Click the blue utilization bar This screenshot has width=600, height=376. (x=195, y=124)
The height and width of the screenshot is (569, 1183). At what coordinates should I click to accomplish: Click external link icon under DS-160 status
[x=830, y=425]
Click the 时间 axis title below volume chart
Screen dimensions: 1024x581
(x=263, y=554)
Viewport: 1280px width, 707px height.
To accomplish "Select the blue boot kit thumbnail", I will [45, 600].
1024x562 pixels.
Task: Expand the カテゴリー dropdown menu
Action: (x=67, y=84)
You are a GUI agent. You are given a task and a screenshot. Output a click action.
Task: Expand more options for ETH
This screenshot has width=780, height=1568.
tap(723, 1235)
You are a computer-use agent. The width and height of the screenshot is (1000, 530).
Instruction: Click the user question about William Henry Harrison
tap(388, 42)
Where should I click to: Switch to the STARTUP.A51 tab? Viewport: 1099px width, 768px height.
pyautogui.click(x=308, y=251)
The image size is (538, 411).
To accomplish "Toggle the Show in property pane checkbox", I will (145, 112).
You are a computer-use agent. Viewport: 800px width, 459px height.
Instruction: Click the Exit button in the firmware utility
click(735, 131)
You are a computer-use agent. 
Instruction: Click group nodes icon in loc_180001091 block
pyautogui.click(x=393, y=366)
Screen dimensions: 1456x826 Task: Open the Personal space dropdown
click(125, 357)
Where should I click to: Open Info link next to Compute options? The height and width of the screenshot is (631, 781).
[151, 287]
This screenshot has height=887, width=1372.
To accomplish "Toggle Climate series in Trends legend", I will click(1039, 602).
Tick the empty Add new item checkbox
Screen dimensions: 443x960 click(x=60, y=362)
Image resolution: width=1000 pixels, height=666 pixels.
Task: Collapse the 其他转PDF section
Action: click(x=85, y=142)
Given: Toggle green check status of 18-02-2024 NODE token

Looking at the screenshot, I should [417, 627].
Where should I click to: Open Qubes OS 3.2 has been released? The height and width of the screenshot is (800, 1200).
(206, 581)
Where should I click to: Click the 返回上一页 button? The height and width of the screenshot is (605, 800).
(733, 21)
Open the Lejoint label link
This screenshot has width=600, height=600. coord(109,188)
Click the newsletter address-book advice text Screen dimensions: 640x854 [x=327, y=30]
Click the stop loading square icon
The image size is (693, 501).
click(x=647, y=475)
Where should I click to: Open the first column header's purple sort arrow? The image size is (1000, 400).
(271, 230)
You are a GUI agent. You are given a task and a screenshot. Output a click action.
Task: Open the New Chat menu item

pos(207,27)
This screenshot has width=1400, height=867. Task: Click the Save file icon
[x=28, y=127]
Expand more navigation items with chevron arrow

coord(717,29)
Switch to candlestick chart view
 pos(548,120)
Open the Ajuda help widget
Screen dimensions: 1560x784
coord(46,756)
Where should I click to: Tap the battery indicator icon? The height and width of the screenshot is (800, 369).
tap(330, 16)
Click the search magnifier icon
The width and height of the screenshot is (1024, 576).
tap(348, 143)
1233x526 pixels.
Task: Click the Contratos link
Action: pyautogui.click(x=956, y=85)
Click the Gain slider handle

########################################

■ TASK OBJECTIVE ■
Your reply should match the data above exactly, line for line.

■ EXERCISE RESULT ■
Click the blue utilization bar This screenshot has width=600, height=376. (x=195, y=124)
The height and width of the screenshot is (569, 1183). At what coordinates should I click to accomplish: Click external link icon under DS-160 status
[x=830, y=425]
Click the 时间 axis title below volume chart
Screen dimensions: 1024x581
(x=263, y=554)
Viewport: 1280px width, 707px height.
To accomplish "Select the blue boot kit thumbnail", I will [45, 600].
1024x562 pixels.
Task: Expand the カテゴリー dropdown menu
Action: (x=67, y=84)
You are a GUI agent. You are given a task and a screenshot. Output a click action.
Task: Expand more options for ETH
This screenshot has width=780, height=1568.
tap(723, 1235)
You are a computer-use agent. The width and height of the screenshot is (1000, 530).
Instruction: Click the user question about William Henry Harrison
tap(388, 42)
Where should I click to: Switch to the STARTUP.A51 tab? Viewport: 1099px width, 768px height.
pyautogui.click(x=308, y=251)
The image size is (538, 411).
To accomplish "Toggle the Show in property pane checkbox", I will (145, 112).
You are a computer-use agent. Viewport: 800px width, 459px height.
Instruction: Click the Exit button in the firmware utility
click(735, 131)
You are a computer-use agent. 
Instruction: Click group nodes icon in loc_180001091 block
pyautogui.click(x=393, y=366)
Screen dimensions: 1456x826 Task: Open the Personal space dropdown
click(125, 357)
Where should I click to: Open Info link next to Compute options? The height and width of the screenshot is (631, 781).
[151, 287]
This screenshot has height=887, width=1372.
To accomplish "Toggle Climate series in Trends legend", I will click(1039, 602).
Tick the empty Add new item checkbox
Screen dimensions: 443x960 click(x=60, y=362)
Image resolution: width=1000 pixels, height=666 pixels.
Task: Collapse the 其他转PDF section
Action: click(x=85, y=142)
Given: Toggle green check status of 18-02-2024 NODE token

Looking at the screenshot, I should [417, 627].
Where should I click to: Open Qubes OS 3.2 has been released? The height and width of the screenshot is (800, 1200).
(206, 581)
Where should I click to: Click the 返回上一页 button? The height and width of the screenshot is (605, 800).
(733, 21)
Open the Lejoint label link
This screenshot has width=600, height=600. coord(109,188)
Click the newsletter address-book advice text Screen dimensions: 640x854 [x=327, y=30]
Click the stop loading square icon
The image size is (693, 501).
click(x=647, y=475)
Where should I click to: Open the first column header's purple sort arrow? The image size is (1000, 400).
(271, 230)
You are a GUI agent. You are given a task and a screenshot. Output a click action.
Task: Open the New Chat menu item

pos(207,27)
This screenshot has width=1400, height=867. Task: Click the Save file icon
[x=28, y=127]
Expand more navigation items with chevron arrow

coord(717,29)
Switch to candlestick chart view
 pos(548,120)
Open the Ajuda help widget
Screen dimensions: 1560x784
coord(46,756)
Where should I click to: Tap the battery indicator icon? The height and width of the screenshot is (800, 369).
tap(330, 16)
Click the search magnifier icon
The width and height of the screenshot is (1024, 576).
tap(348, 143)
1233x526 pixels.
Task: Click the Contratos link
Action: pyautogui.click(x=956, y=85)
Click the Gain slider handle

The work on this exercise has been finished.